The openclPort namespace (declared in openclPort.h and implemented in opencl_kernel_runners.cpp) provides the generic OpenCL infrastructure that underlies all of nmathopencl’s GPU execution. It is designed to be completely independent of any particular mathematical library: it knows only about OpenCL C types and standard C++ types, not about nmath, distributions, or R data structures.

This namespace is currently shipped inside nmathopencl to make the package self-contained. It will migrate to a standalone openclPort CRAN package in a future release (see Chapter 00 for the release roadmap). The design described here will remain stable during that migration; downstream packages using these utilities via #include "openclPort.h" will require only a change in their LinkingTo field.

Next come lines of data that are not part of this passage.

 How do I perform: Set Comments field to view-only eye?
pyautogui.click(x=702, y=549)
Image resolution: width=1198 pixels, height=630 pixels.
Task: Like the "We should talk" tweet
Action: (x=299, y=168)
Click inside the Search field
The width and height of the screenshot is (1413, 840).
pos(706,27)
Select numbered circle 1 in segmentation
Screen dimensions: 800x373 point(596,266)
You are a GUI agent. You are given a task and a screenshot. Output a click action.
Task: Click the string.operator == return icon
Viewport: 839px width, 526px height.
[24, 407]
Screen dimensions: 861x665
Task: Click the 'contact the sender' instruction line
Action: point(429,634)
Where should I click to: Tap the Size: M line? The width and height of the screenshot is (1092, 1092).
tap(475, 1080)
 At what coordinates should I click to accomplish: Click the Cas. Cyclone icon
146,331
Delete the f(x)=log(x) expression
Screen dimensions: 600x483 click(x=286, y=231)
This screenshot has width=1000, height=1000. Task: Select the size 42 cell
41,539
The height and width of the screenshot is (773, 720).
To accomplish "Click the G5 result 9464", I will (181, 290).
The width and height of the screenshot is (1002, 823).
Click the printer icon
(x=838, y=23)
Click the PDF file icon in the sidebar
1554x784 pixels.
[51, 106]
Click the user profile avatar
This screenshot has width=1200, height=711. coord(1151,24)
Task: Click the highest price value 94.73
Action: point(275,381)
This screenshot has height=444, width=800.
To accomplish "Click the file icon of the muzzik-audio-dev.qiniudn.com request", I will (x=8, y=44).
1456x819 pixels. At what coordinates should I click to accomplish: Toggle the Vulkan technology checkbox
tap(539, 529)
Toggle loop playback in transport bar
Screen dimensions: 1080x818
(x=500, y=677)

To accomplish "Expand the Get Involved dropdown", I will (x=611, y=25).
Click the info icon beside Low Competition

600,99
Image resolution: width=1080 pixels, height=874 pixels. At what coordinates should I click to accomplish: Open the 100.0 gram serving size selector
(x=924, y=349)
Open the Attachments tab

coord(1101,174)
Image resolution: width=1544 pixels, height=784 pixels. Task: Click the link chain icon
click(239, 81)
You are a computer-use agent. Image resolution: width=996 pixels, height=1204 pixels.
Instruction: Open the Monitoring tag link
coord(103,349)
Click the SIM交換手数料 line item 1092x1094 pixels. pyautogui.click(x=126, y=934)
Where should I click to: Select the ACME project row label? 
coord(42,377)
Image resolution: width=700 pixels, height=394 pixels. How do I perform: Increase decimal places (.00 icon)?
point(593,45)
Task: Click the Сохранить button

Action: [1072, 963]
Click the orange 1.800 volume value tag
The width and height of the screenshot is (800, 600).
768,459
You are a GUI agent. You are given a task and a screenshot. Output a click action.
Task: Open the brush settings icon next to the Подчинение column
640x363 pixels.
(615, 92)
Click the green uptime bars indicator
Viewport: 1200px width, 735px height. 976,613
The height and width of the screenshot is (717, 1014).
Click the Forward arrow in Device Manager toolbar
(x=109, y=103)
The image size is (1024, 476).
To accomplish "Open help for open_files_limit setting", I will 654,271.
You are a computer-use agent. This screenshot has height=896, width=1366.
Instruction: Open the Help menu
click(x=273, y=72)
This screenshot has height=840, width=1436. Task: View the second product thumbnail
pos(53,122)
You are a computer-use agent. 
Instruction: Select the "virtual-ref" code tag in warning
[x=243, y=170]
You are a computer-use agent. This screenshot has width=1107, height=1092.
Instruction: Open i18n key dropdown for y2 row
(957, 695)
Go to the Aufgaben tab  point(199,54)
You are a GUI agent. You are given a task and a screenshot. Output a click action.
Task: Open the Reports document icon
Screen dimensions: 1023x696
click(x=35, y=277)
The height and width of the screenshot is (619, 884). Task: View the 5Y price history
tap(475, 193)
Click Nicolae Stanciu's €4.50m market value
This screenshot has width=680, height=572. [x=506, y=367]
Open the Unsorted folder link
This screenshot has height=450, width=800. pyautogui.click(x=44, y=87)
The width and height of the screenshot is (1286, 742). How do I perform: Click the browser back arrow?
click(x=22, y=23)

opencl_dbl_scalar_kernel_runner

This is the single generic runner that powers every kernel in nmathopencl.

Declaration

// openclPort.h (within namespace openclPort, guarded by #ifdef USE_OPENCL)
void opencl_dbl_scalar_kernel_runner(
    const std::string&         kernel_source,
    const char*                kernel_name,
    const std::vector<double>& dargs,
    int                        n_out,
    std::vector<double>&       out_flat
);

Arguments

Parameter Type Description
kernel_source const std::string& Complete, concatenated OpenCL program source (shims + library + kernel). Must be syntactically valid OpenCL C.
kernel_name const char* Name of the __kernel void function to execute, e.g., "dnorm_kernel".
dargs const std::vector<double>& Scalar double arguments to pass to the kernel, in the order the kernel declares them.
n_out int Number of double values to read back from the output buffer. Also becomes the global work size.
out_flat std::vector<double>& Output buffer; resized to n_out on entry and filled with the kernel’s results.

What it does

The runner performs the complete OpenCL lifecycle for a single kernel invocation:

  1. Platform and device selection — queries clGetPlatformIDs and clGetDeviceIDs to select the first available GPU device.
  2. Context and command queue — creates a cl_context and a cl_command_queue for the selected device.
  3. Program build — calls clCreateProgramWithSource followed by clBuildProgram. On failure, it retrieves the build log via CL_PROGRAM_BUILD_LOG and throws a std::runtime_error containing the compiler output.
  4. Kernel creation — calls clCreateKernel with the supplied kernel_name.
  5. Output buffer — allocates a CL_MEM_WRITE_ONLY device buffer of size n_out * sizeof(double).
  6. Argument setting — sets each element of dargs as a scalar kernel argument (clSetKernelArg) in index order, then sets the output buffer as the next argument, and finally n_out as the last integer argument.
  7. Execution — enqueues the kernel with a 1-D global work size of n_out via clEnqueueNDRangeKernel.
  8. Result retrieval — blocks on clFinish then reads the output buffer back to host memory via clEnqueueReadBuffer.
  9. Resource cleanup — releases all OpenCL objects in reverse order of creation.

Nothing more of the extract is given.